Questions:
(a) Answer these questions from the article on cloud security, each on its own line:
(i) What does the article say Covid-19 has forced most non-essential workforces to do?
(ii) Which two companies does the article name as major public cloud service providers?
(iii) What kind of computing environments does the article say the most sensitive and high-value applications still require?
(b) Rewrite the article on cloud security starting at "With cloud security" and ending at "sense of security.", with "tech giant" changed to "cloud provider".
(c) Write the next part of the article on cloud security, picking up right after its final sentence.

Moving assets and critical computing to the cloud is just one way for organizations to offload precious time, money, and resources. Today, the cloud’s value provides far more than extra storage space for many. Now that Covid-19 has forced most non-essential workforces online, cloud computing has become an essential resource for organizations looking to continue operations globally.
“Following over a year of remote working, organizations have now realized that the cloud is no longer a privilege but a requirement in our new reality,” our CEO at Hub Security regularly preaches. And I’m inclined to agree. Even as we start to see a light at the end of the tunnel, post-Covid cloud reliance has become a game-changer in terms of impacting the accessibility and scalability of cloud environments.
With cloud security at greater risk than ever, organizations are turning to cloud solutions that will allow them to not only expand but also secure their growing cloud computing environments. Every tech giant under the sun from Google to Amazon is now providing far-greater cloud management solutions to organizations than we’ve seen in a decade. But with many overhyped cybersecurity features piled on to cloud SaaS offerings, companies looking to secure their cloud computing environments are lulled into a false sense of security.
In order for data-sensitive organizations to stay fully protected from ongoing threats, they must be thinking further –– beyond their cloud infrastructure. The hardware component is still missing from the equation. In this article, I’ll answer some commonly asked questions I often receive regarding the need for hardware when it comes to protecting hybrid cloud environments.
Do secure cloud environments neutralize the need for hardware security?
The answer is a resounding no. Hardware-based security is crucial for companies processing data in both hybrid and non-hybrid cloud environments. It is one of the primary reasons hybrid computing will be with us for a long time to come. While major public cloud service providers such as Google and Amazon provide excellent computing security, our most sensitive and high-value applications still continue to require zero-trust hardware computing environments.

Data supplied:
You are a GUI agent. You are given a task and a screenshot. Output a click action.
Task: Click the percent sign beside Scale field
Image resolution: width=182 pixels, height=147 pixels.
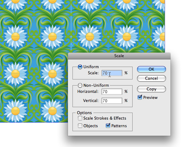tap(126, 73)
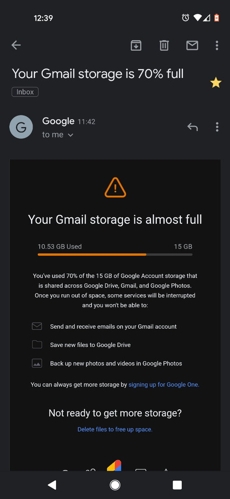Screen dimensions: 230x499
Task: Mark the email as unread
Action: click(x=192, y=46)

* * *

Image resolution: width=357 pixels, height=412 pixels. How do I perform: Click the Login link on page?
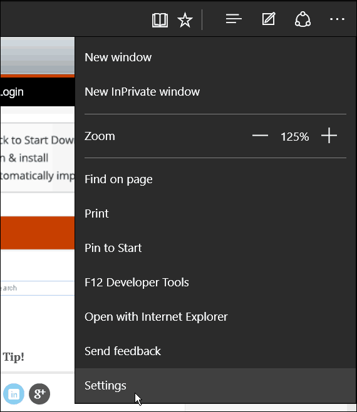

--

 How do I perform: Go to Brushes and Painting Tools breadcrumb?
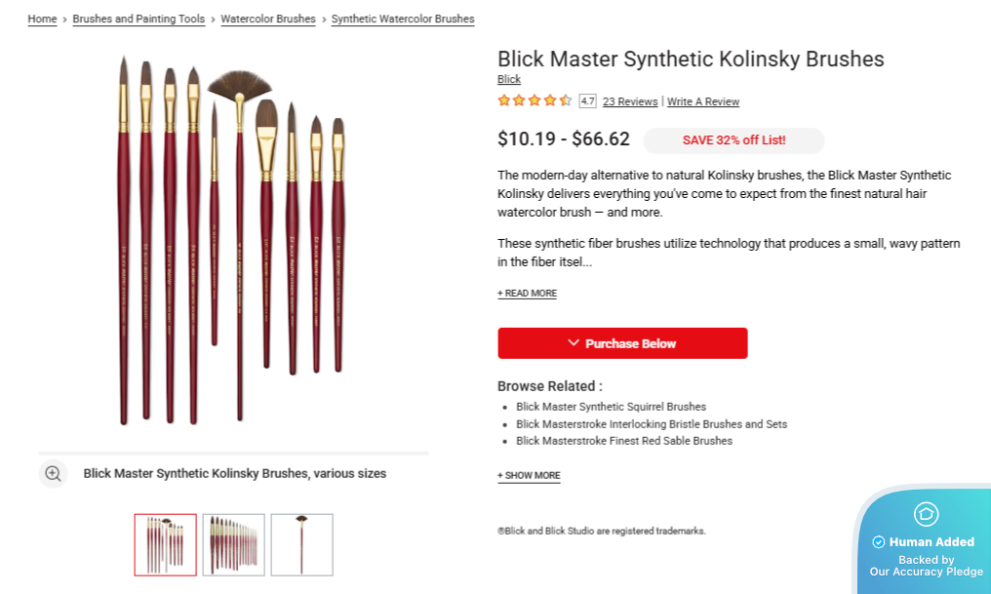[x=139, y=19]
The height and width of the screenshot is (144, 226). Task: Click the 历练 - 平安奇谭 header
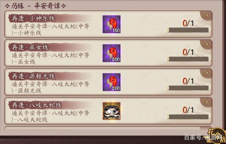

Your written answers:
(a)
(i) It has forced them online.
(ii) Google and Amazon.
(iii) Zero-trust hardware computing environments.

(b)
With cloud security at greater risk than ever, organizations are turning to cloud solutions that will allow them to not only expand but also secure their growing cloud computing environments. Every cloud provider under the sun from Google to Amazon is now providing far-greater cloud management solutions to organizations than we’ve seen in a decade. But with many overhyped cybersecurity features piled on to cloud SaaS offerings, companies looking to secure their cloud computing environments are lulled into a false sense of security.

(c)
But if my organization follows industry regulatory standards, shouldn’t that be enough?
A hardware solution provides security teams with complete control over the security of your cloud environment and its assets. While tight regulations and standards exist in financial and utility industries, many just meet the minimum legal threshold for what defines system security. Yet certain industries that handle highly sensitive data, such as finance and healthcare cannot afford to have sensitive information exposed. This rings true even to those operating these systems due to the potential, yet high risk of internal threat actors.
But we already have strong PAM and IAM policies in place, aren’t we still protected?
Any security infrastructure must be prepared to safeguard against insider threats –– ones that are both known and unknown to system administrators. Though the use of strong PAM (Privileged Access Management) and IAM (Identity Access Management) policies can add a much-needed layer of threat deterrence, there are still exposures that permit system operators to access internal sensitive company data and applications. This is something that should be considered by any security team.
What are some use cases that drive home the need for hardware-based security?
- Companies conducting collaborative machine learning.
Companies who share large repositories of information with multiple organizations for the purpose of improving machine learning or AI should consider using an HSM (Hardware Security Module). For these kinds of environments, it’s crucial that each party does not have access to the information of the other parties or that of the algorithm. This includes system admins and operators running it from behind the scenes. In these cases, privacy and protection of the ML data and application are critical and any missteps can become very costly.
- Companies looking to protect sensitive IPs, internal data, and other digital assets.
Cryptographic currency essentially exists online with value and ownership protected through the use of cryptographic services and keys. A financial institution cannot and will not leave private keys protecting billions of dollars of assets lying around somewhere on a major public cloud provider. Usually, those dealing with the high-stakes world of digital assets and investments will need to work to keep their private keys and their associated applications in their own dedicated secure hardware environment.
- Telecommunication and specialty service companies such as Fintech.
Telecommunication companies themselves may be providing cloud services to customers and will therefore require dedicated secure computing environments. Since they are appealing to a small circle of trusted clients, and in many cases are providing the services completely within their local geography, a hardware security platform of their own would give them greater control and their customers the added layer of security they need.
- Companies working with edge computing.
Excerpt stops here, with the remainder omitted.